Some of the down sides to floating your company involve the loss of control. Once your company is on the stock market, any news that comes out about the company will have an effect on its stock price. Bad news can cause the price of your company's stock to become depressed, which can have a spiraling effect in some cases and make it even harder to recover from mistakes. Controlling the public perception of the company, then, becomes one of the top priorities of those in charge of maintaining the value of a publicly traded corporation. Control is also lost as the shareholders of the company must be given a stake in running the company. Meetings with shareholders must be held on a regular basis to demonstrate how management is achieving its goal and what future projections can be made for corporate growth. Groups of shareholders can band together to vote on issues that impact the direction of the company, and their goals may be different from yours. If you give up the majority stake in the company to someone else, they will have the final say over the day to day affairs.
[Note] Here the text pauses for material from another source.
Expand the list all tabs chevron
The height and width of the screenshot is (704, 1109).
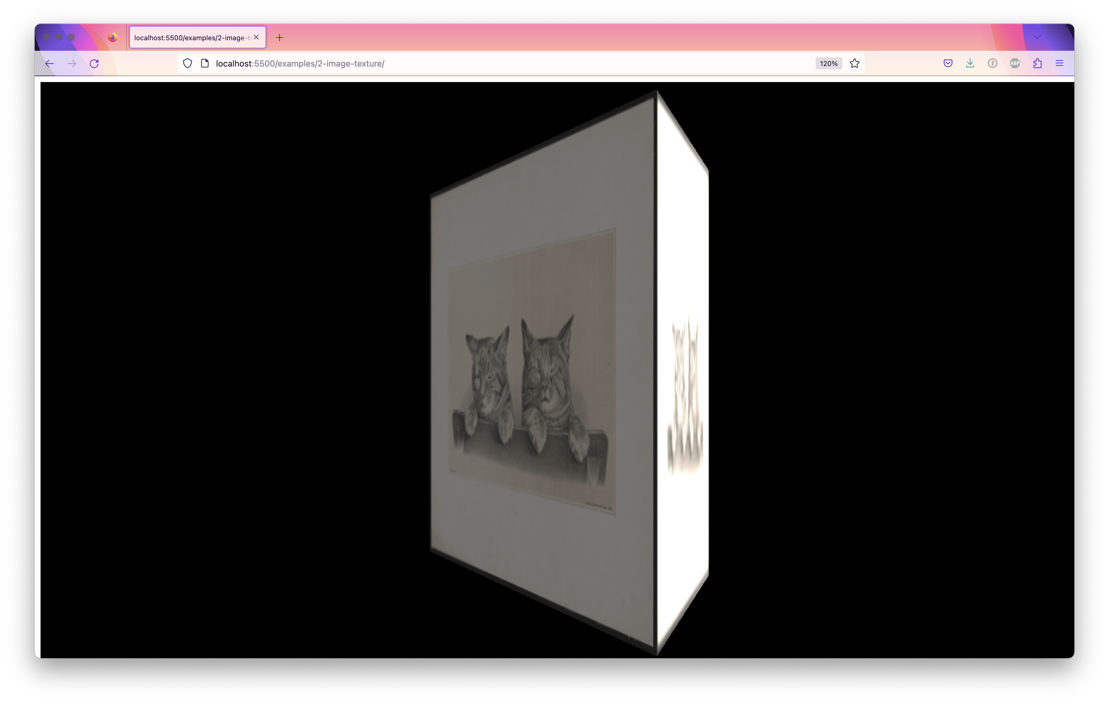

It also takes a great deal of time to comply with the paperwork filing requirements of a public corporation. If the current staff is not up to the task more staff must be added, and even then the struggle to keep up with the new demands of running a public corporation can be a drain on the resources of management, which can distract from the work of running the business as it has been run in the past. The employees of your company may also lose morale over the long run, as the entire process of managing the company becomes increasingly impersonal and changes are made which are seen to adversely affect them. There may also be jealousy between employees who are forced to continue working at the same pay without the benefits of owning stock, and employees who were able to secure stock options during the IPO and profit from the growth of the company. In addition to these down sides, the process of filing is itself quite expensive.
In the event that you have considered the ups and downs of floating your company and now want to go ahead with the process, the first thing to do is to hire advisors. A corporate advisor will make sure that your company's legal structure is the right one for becoming a public corporation, see to it that your financial filings are in order, and then make the application to become a publicly traded company on behalf of your corporation. You will also need to hire a corporate lawyer, an account or entire accounting staff capable of handling your finances in accordance with your stock market's rules, and a stockbroker who will represent your company to other stockbrokers and develop your reputation in the market. Your business will then be valued, and the value will be determined as a result of the earning it has had in the past and the potential earnings that your company has for the future. It is good to set a conservative beginning price, as you want to be able to quickly meet the expected value of your stock and enjoy a rise in price soon after your IPO.
From beginning to IPO the process can take from three months to a full year or longer. Make sure that you have planned well in advance for the benefits and drawbacks, and your IPO will go as smoothly as possible!